▶ **Assignment**
The answer must consist of each line below that contains the word "click", copied in full.

▶ **Material for this exercise**
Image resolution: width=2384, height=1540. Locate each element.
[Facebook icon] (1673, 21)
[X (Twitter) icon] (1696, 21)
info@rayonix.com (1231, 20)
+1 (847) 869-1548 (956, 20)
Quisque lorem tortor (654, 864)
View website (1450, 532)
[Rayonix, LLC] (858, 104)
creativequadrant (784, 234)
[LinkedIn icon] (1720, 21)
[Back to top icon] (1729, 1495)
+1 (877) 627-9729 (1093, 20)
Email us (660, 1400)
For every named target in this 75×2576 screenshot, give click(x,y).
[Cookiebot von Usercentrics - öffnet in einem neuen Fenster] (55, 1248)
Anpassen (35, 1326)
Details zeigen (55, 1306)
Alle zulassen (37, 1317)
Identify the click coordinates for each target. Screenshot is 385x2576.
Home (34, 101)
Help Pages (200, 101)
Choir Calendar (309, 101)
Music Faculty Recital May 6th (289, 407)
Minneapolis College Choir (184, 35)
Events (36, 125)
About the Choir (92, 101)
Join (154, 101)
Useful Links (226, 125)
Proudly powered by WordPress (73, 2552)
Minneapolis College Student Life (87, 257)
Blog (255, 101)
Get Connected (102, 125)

▶ **Answer box**
For every named target in this 75×2576 screenshot, give click(x,y).
Identify the click coordinates for each target. Screenshot is 385x2576.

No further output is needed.